Data also shows black defendants more likely to be held in prison – yet more likely to be acquitted

Black defendants spend on average more than 70% longer in prison awaiting trial and sentencing in England and Wales than their white counterparts, according to new data revealing racial disparities at the heart of the criminal justice system.

Figures obtained by the Guardian and Liberty Investigates through the Freedom of Information Act show the mean number of days spent on remand by black prisoners last year was 302 – compared with 177 days for white remand prisoners.

Defendants of all minority ethnic backgrounds spend considerably longer on remand than white defendants in prisons in England and Wales, according to the Ministry of Justice data.

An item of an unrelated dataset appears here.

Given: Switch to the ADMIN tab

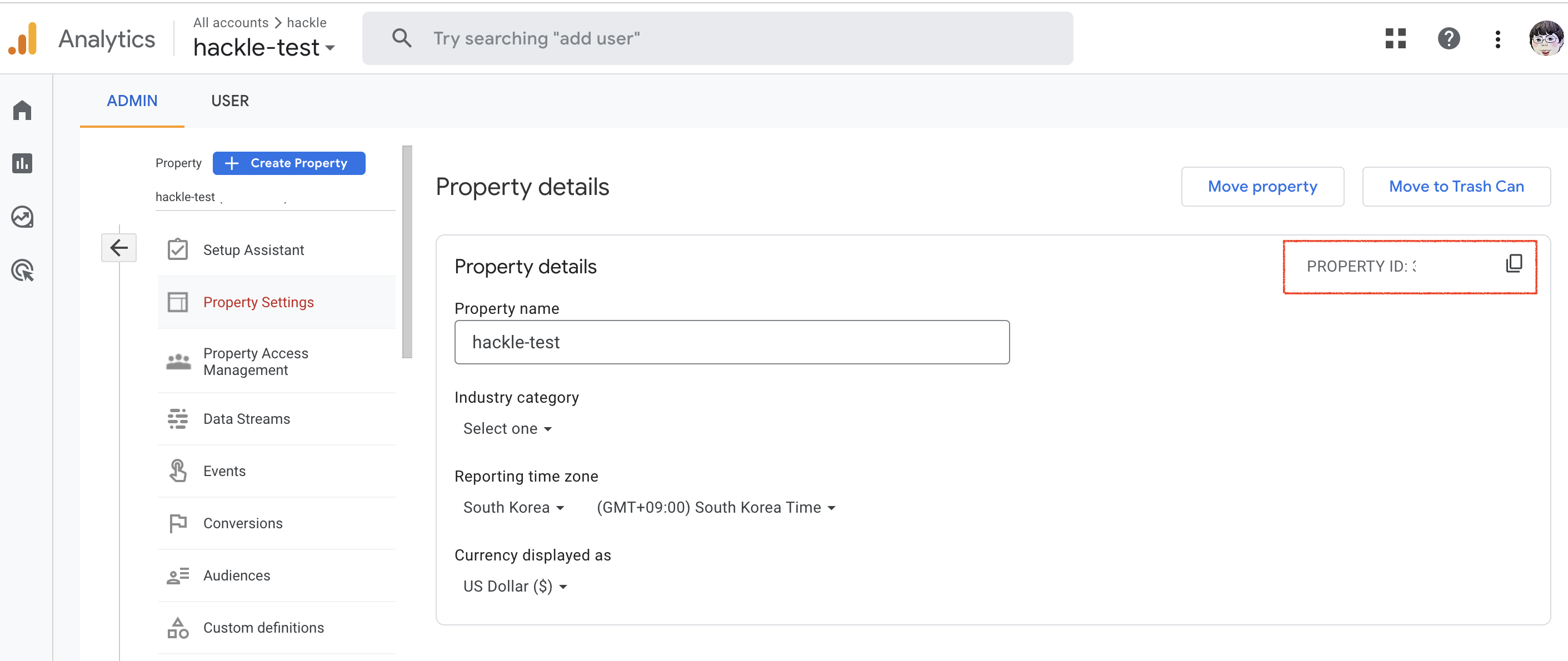Looking at the screenshot, I should [x=132, y=100].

In 2022, mixed-race prisoners spent an average of 272 days on remand, while Asian prisoners were held for an average of 262 days.

Last year the Guardian and Liberty Investigates revealed that a disproportionate number of people held on remand are black or of a minority ethnicity – and the extent of this disparity has been rising.

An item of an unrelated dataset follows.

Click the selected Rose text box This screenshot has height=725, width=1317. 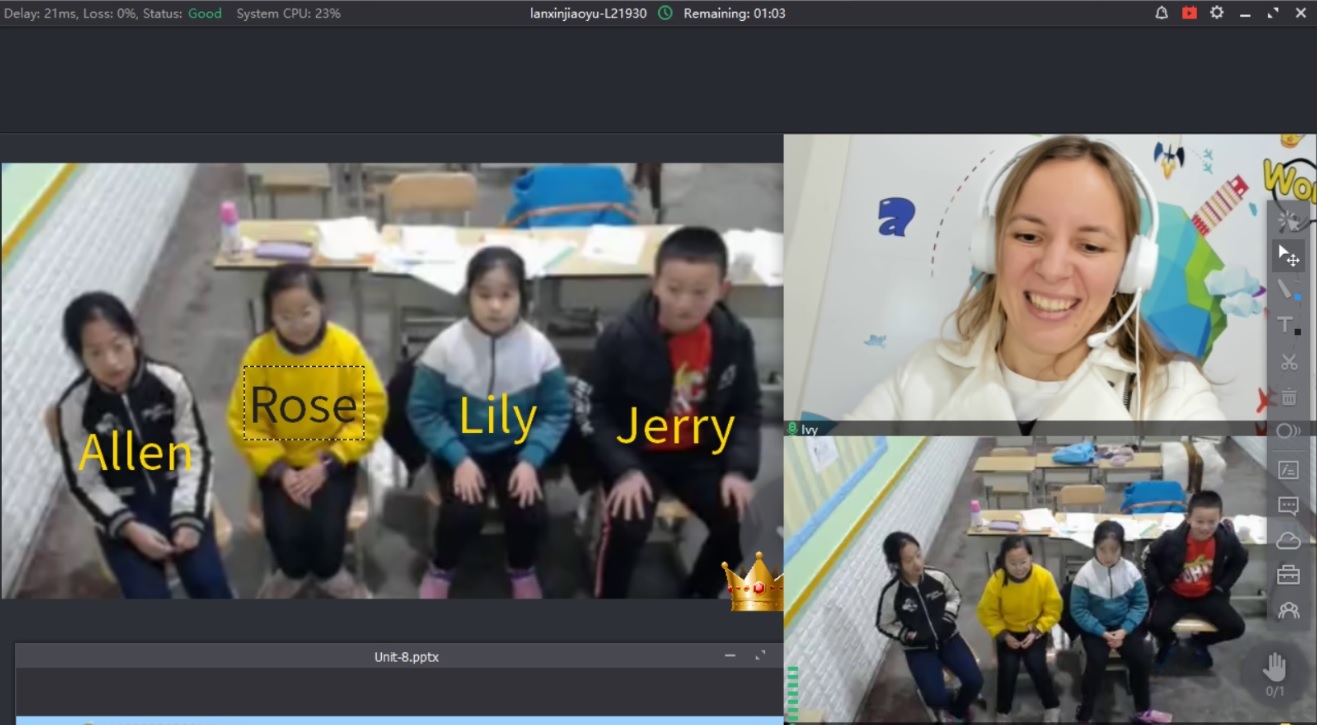pyautogui.click(x=303, y=403)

People from minority ethnic backgrounds make up about 18% of the population of England and Wales, according to 2021 census data, but 34% of remand prisoners whose ethnicity was recorded, up from 29% in 2015.


While black people are more likely to be held in prison to await their trials and sentencing, and for longer periods, research suggests they are also far more likely to be acquitted than white defendants after their time on remand.

Criminal justice NGO Fair Trials found that of 3,478 black people remanded in custody in 2021, 14% were acquitted at trial. In the same year, 17,538 white people were remanded in custody, but only 8% of these were subsequently acquitted.

Griff Ferris, the senior legal and policy officer at Fair Trials, said: “These latest shocking figures lay bare the racism and injustice hard-wired into the criminal justice system. Black defendants are again being treated significantly worse than white defendants, and held in prison awaiting trial.

“This is despite the government’s own figures showing that black defendants are more likely to be acquitted at trial, as well as more likely to not be sent to prison after being held on remand.”

The newly released data also shows a lengthening in the periods prisoners of any ethnicity are being held on remand, as the justice system struggles to deal with court backlogs from the pandemic. In 2015, the mean number of days spent on remand for all prisoners was 128, but it now stands at 207.

Court delays have also contributed to an overall rise in the remand population. According to official statistics, there were 14,591 people held on remand at the end of March – up from fewer than 10,000 before the pandemic. According to a MoJ spokesperson, by late 2022 it was the highest it had been for 50 years.

The percentage difference in the amount of time spent on remand by black prisoners compared with white has more than doubled since 2015, rising from a 33% disparity to 71%.

While the remand population swelled, conditions in prisons significantly worsened during the pandemic. His Majesty’s Inspectorate of Prisons found in a 2021 report that efforts to contain Covid-19 had “come at a heavy cost to prisoners”.

“Carl”, a 28-year-old black British man who asked not to be identified by his real name, spent 10 months in prison awaiting trial for a charge of aggravated burglary. He was acquitted and released in early 2021.

He recalled his surprise at being arrested while working a shift as a delivery driver, then told he would not be going home before his case could be heard.

“I knew I was innocent,” he said. “I thought I’d be released under investigation. When they told me I was being remanded, I was just like, how? I was confused – you can’t really process it.”

Much of Carl’s time in prison was under lockdown conditions. “We were spending 23-and-a-half hours in a cell, only coming out 30 minutes a day,” he said.

While awaiting trial, he missed the birth of his first child. “It ruined a lot for me,” he said. “Now I’m still trying to get things back in order. Playing catchup isn’t easy.”

Carl explained how he has struggled to adjust back to normal life after his release. “Trying to find that mental strength to keep persevering and push through isn’t always the easiest … Sometimes I feel like my mind’s exploding.”

A government spokesperson said: “Sentencing and remand decisions are made by the independent judiciary, but this government is going further than ever to tackle discrimination in the criminal justice system.

“This extensive work is ongoing and covers the entire process – from diverting ethnic minority youngsters away from criminality to new training to remove bias and increasing diversity in the judiciary.”